LONDONDERRY — The high school won’t be seeing a new auditorium anytime soon.
That’s because the plan doesn’t rate quite high enough on the town’s capital improvement priority list right now.
The Planning Board heard more details about what projects did get favorable marks on the town and school capital improvement, or CIP, lists for high-cost projects, including major school paving renovations and fire station repairs.
The CIP committee is an advisory group that hears presentations from the town’s departments, then makes recommendations based on a rating system to prioritize the jobs and what might be done first.
Projects heard this time around received scores based on urgency, need, public safety concerns and tax savings to the town. They are given a fiscal year for planned completion of the project.
“We received 14 applications for projects,” town planner John Vogl said. “We moved six to the urgency category at Priority 1; others were scored by criteria that identified their urgency and need for the town.”

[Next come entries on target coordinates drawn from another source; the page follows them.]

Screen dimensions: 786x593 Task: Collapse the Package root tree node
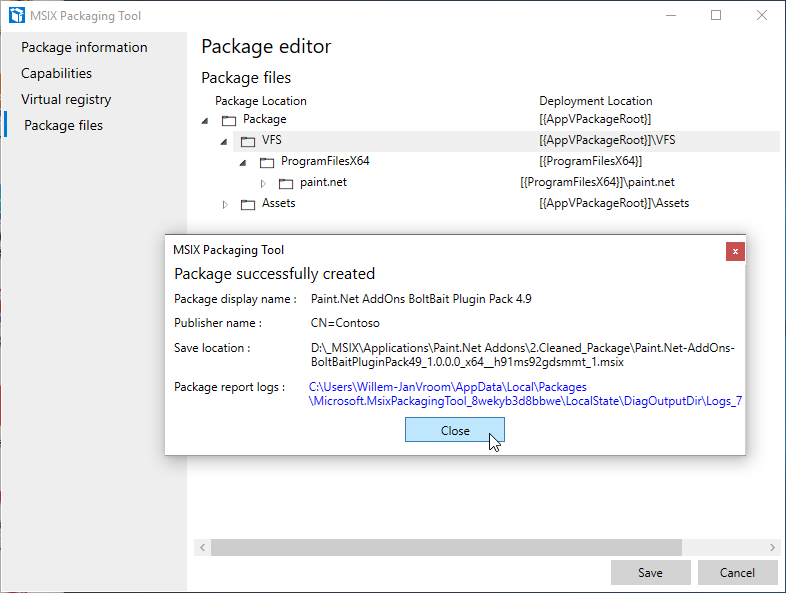tap(205, 120)
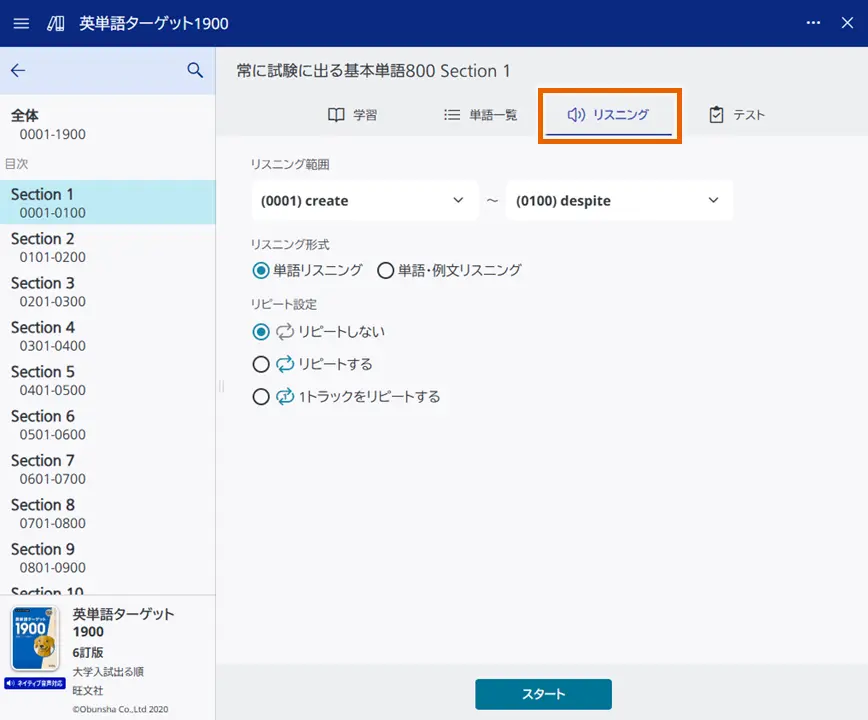Click the book icon on the 学習 tab
The width and height of the screenshot is (868, 720).
tap(336, 114)
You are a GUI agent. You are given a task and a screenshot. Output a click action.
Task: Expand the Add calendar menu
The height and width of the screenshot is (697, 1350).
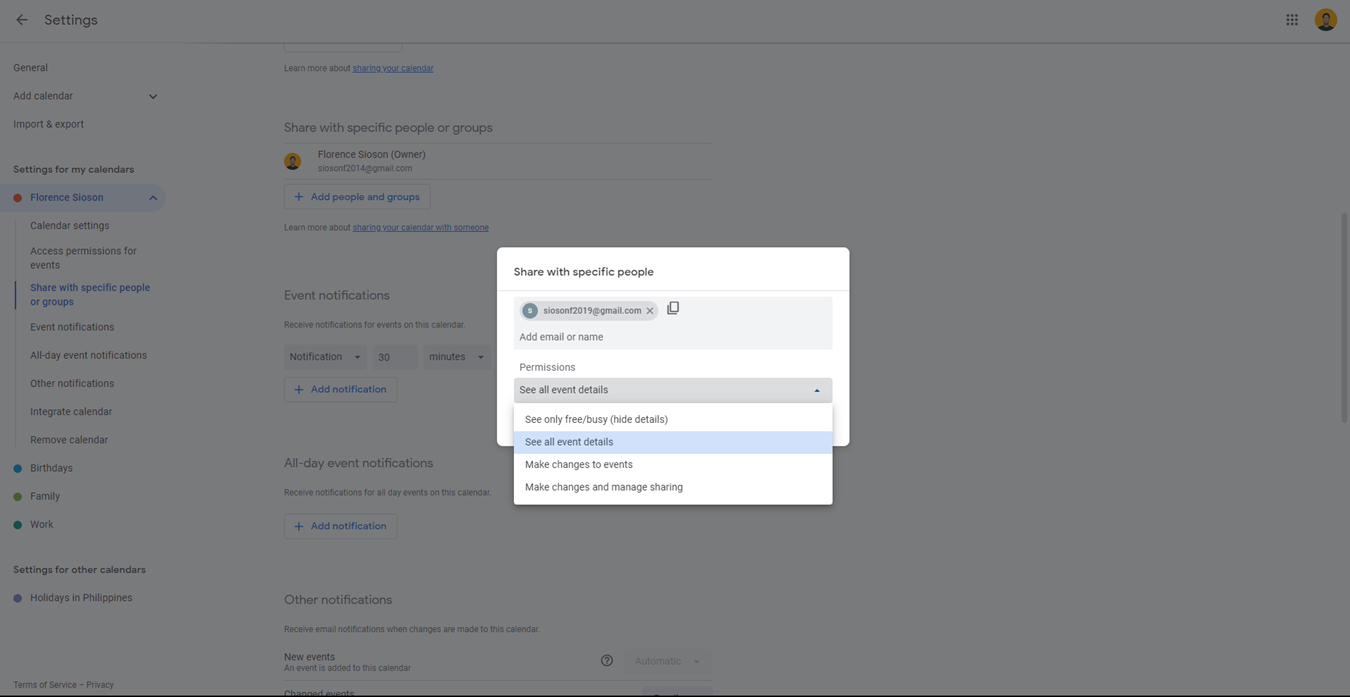tap(153, 97)
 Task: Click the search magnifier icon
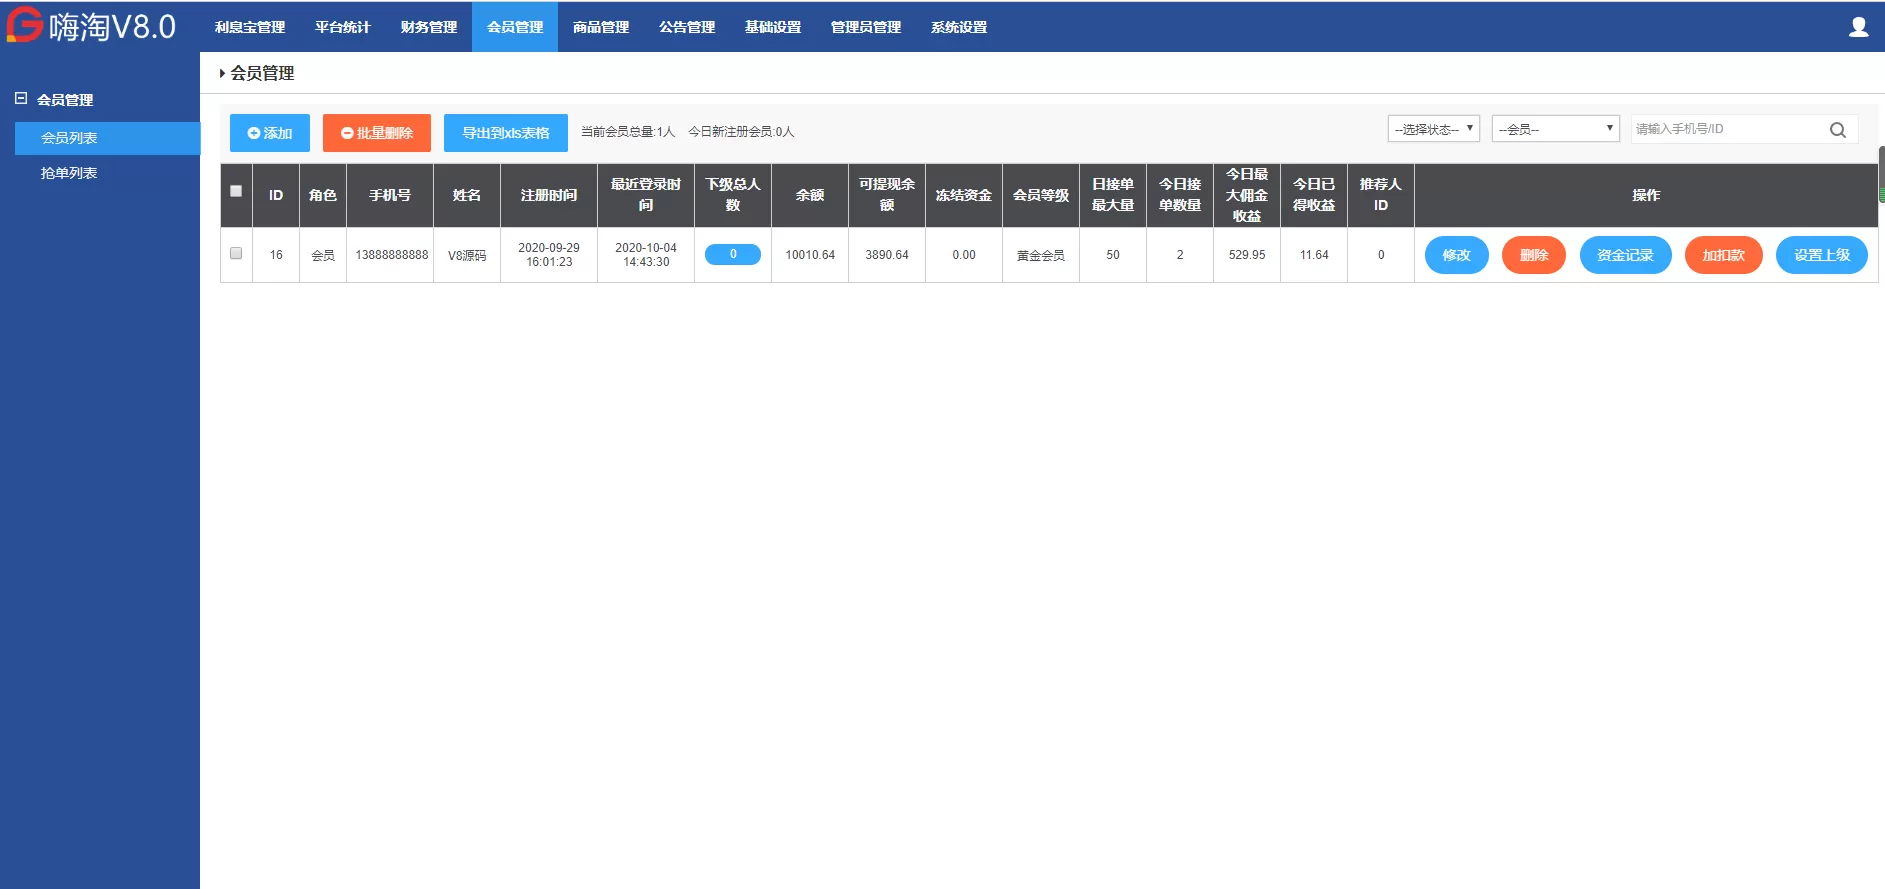tap(1837, 130)
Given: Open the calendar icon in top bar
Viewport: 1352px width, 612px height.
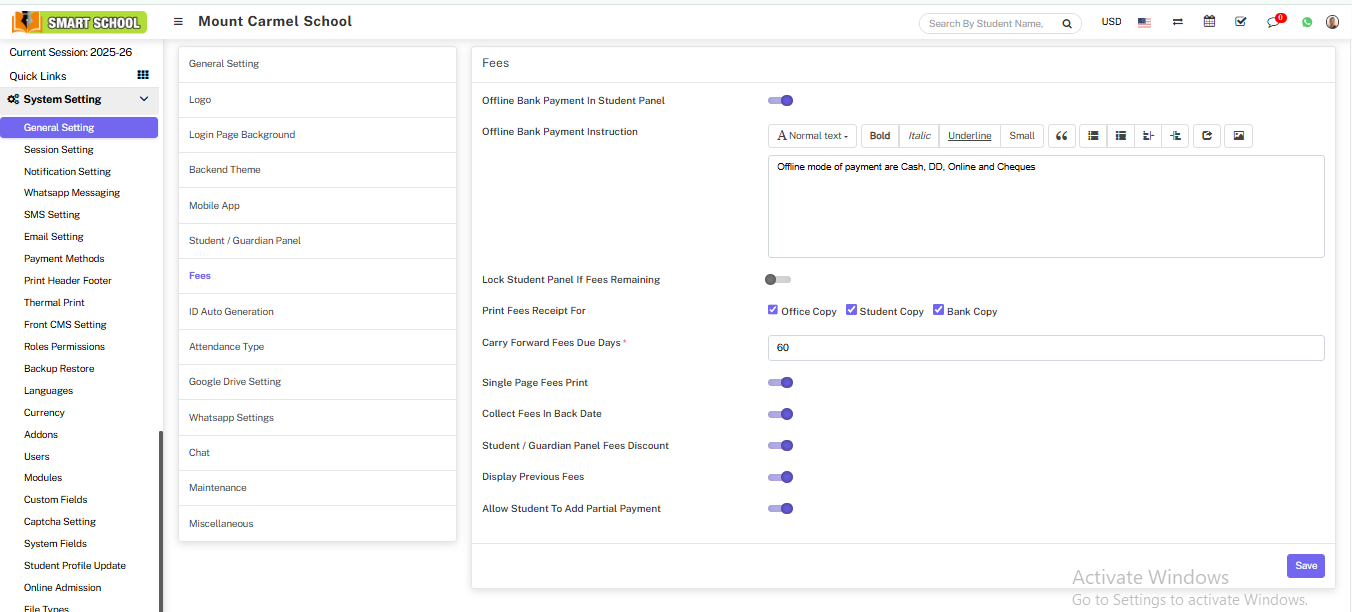Looking at the screenshot, I should 1209,22.
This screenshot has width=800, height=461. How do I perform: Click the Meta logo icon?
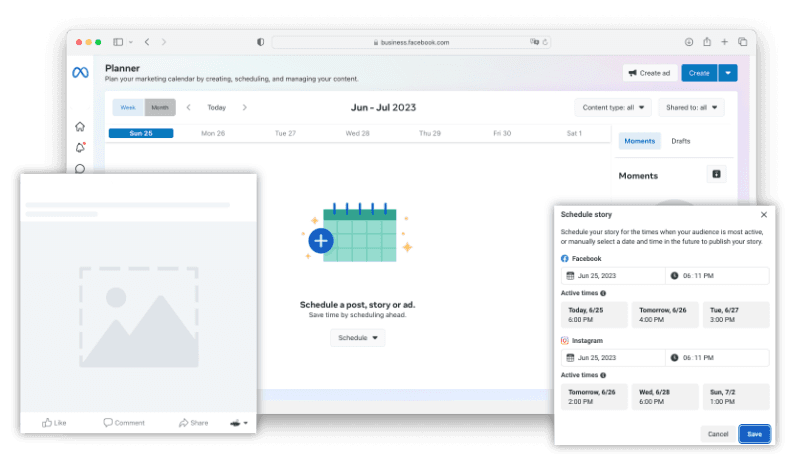80,73
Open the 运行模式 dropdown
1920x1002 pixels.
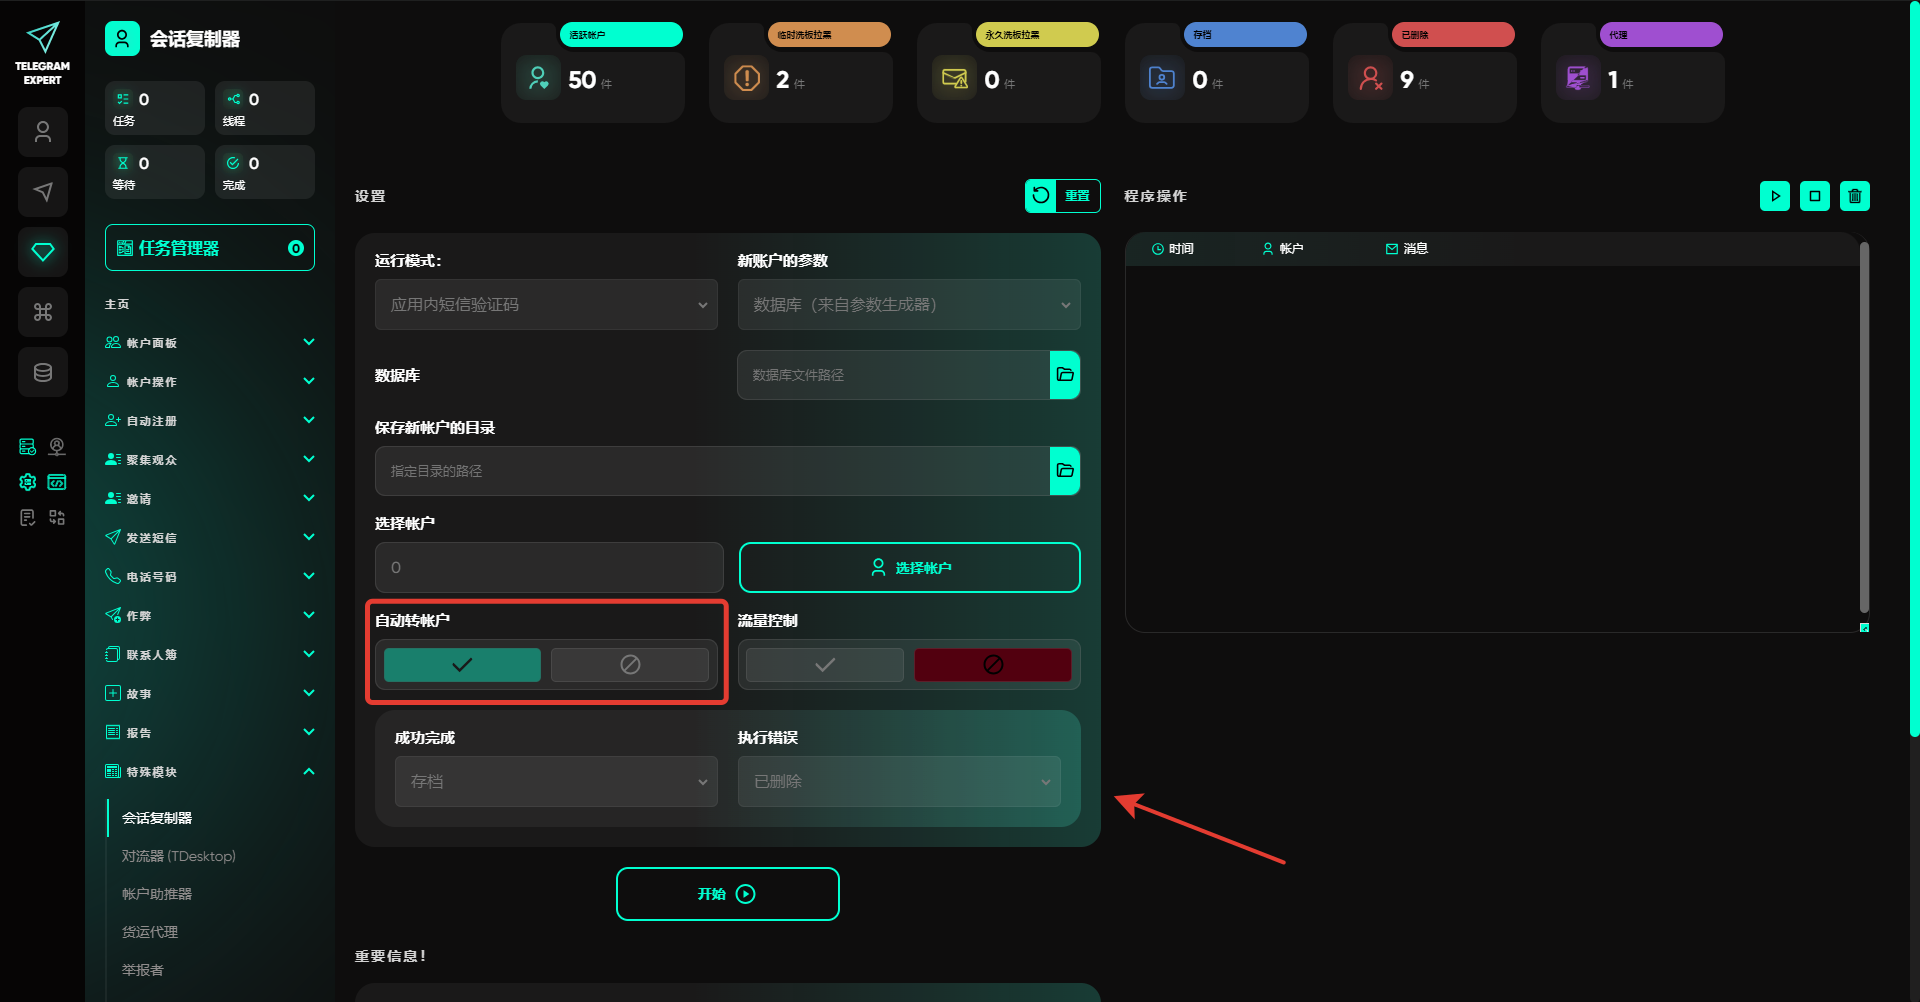point(546,305)
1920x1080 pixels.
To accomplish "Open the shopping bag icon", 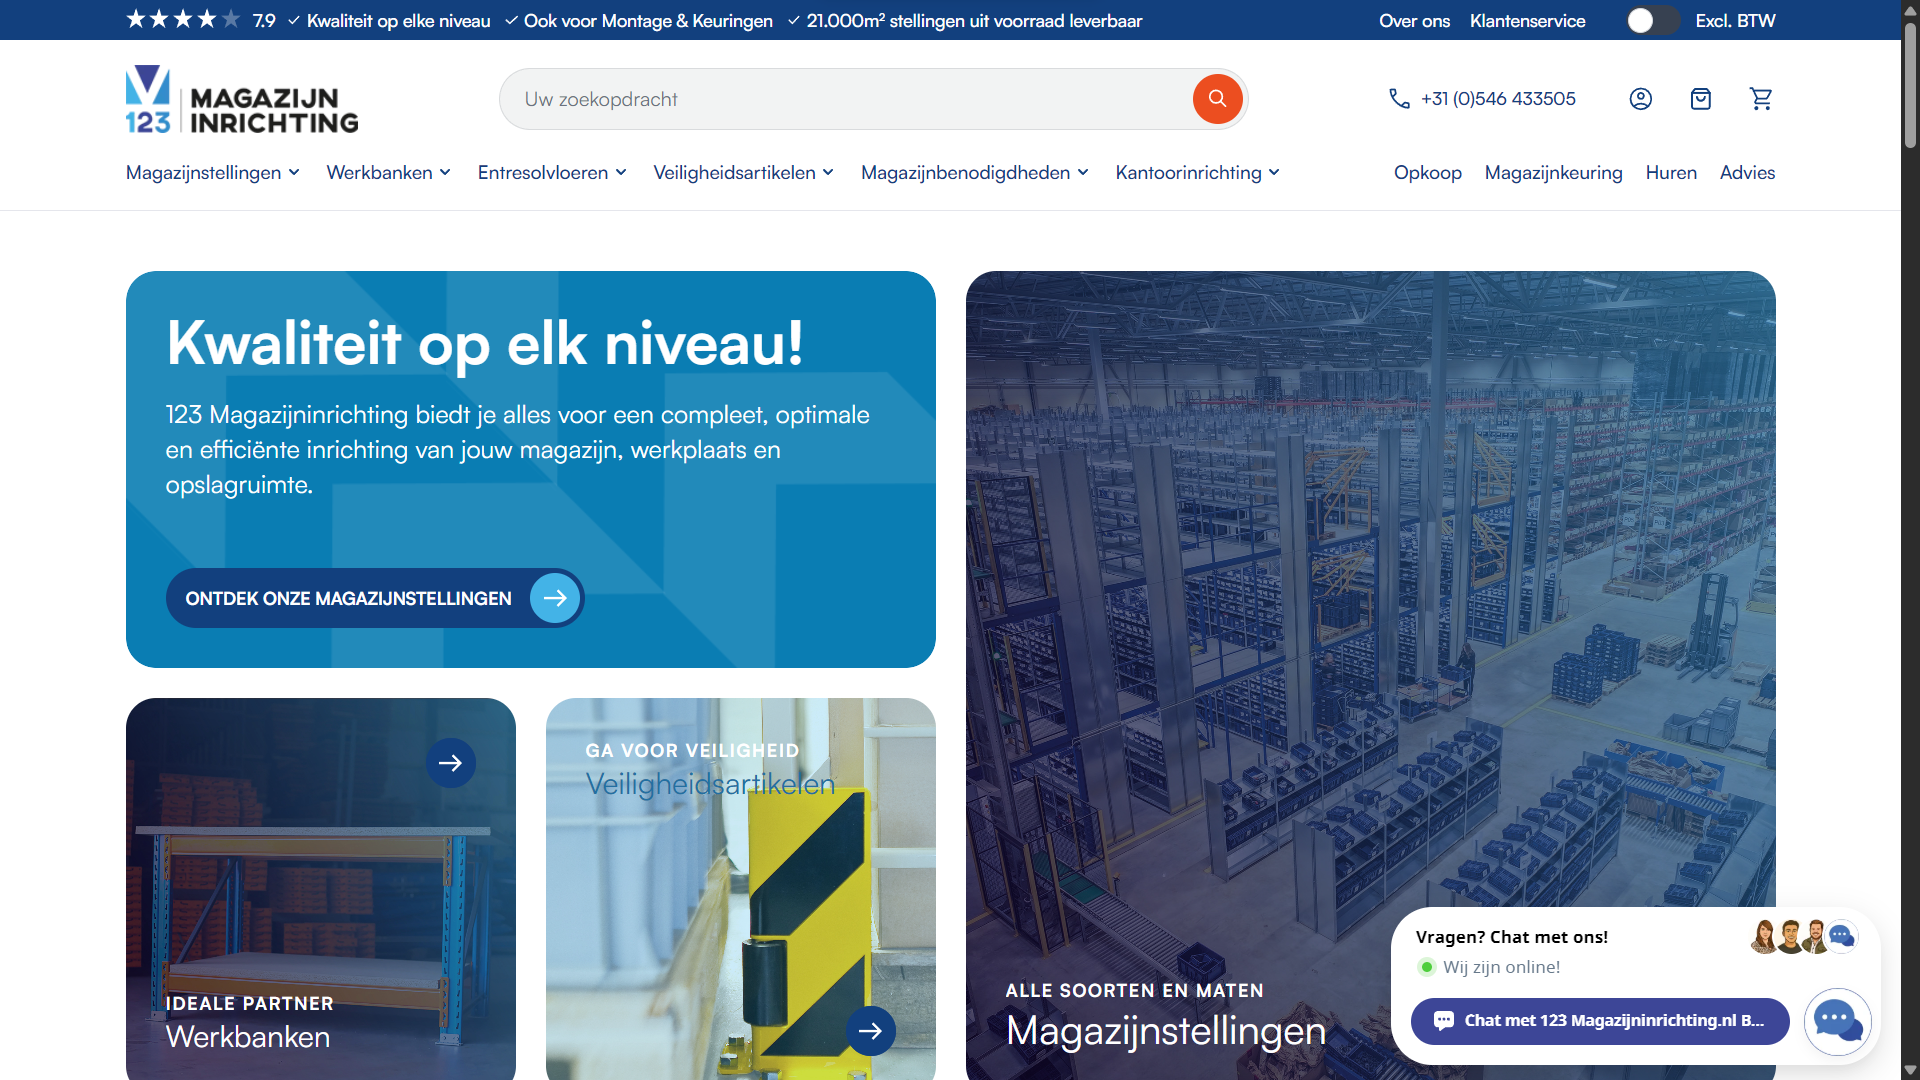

The six top projects for CIP consideration are a $5 million renovation project for the school district; $2.9 million to renovate and upgrade the David A. Hicks Memorial Central Fire Station; a $125,000 recycling drop-off center project; senior center improvements at a cost of $725,000; and two public works projects.
Other projects farther down on the list include Pettengill Road upgrades, a new SAU building for the school district and Mammoth Road sewer replacement work.
Many of the projects would be bonded and would require voter approval at Town Meeting.
The $5 million school renovation bond failed to pass with voters last time.
The school district may get its new SAU office sooner rather than later. It remains on the list for CIP consideration in the next several years.
School business administrator Peter Curro said it’s time for a new space.
Right now, the SAU offices are located at the town office/police department complex, but are falling into disrepair.
A new building could cost $3.1 million. There are several potential properties eyed for a new building, including a parcel adjacent to Moose Hill School and another lot off Mammoth Road. A third option would be to construct a new facility at the present location.
Putting money into the current structure would not be a good option, Curro said.
“It’s outdated, built in the late ‘70s, with two or three add-ons,” Curro said. “We were told by architects that any sizable money put into that structure is a total waste of money. We call it the ‘clam shack’ next door.”
There is also no state aid available to help pay for a new SAU space, Curro said.
As for the auditorium, it won’t happen anytime soon, Curro said.
The proposed $17 million plan could bring a 950-seat space to the high school. It would be used mostly for school and community events. It would be too small to handle graduations, but would serve the school and add to its value, especially when accreditation time rolls around.
When accreditation teams comes to Londonderry, it’s always the lack of a performance space that makes the deficiency list.
“It’s a ‘black eye’ on the evaluation at the school,” Curro said. “(The school) gets rave reviews for everything else. You are looking at a Class L school without an auditorium.”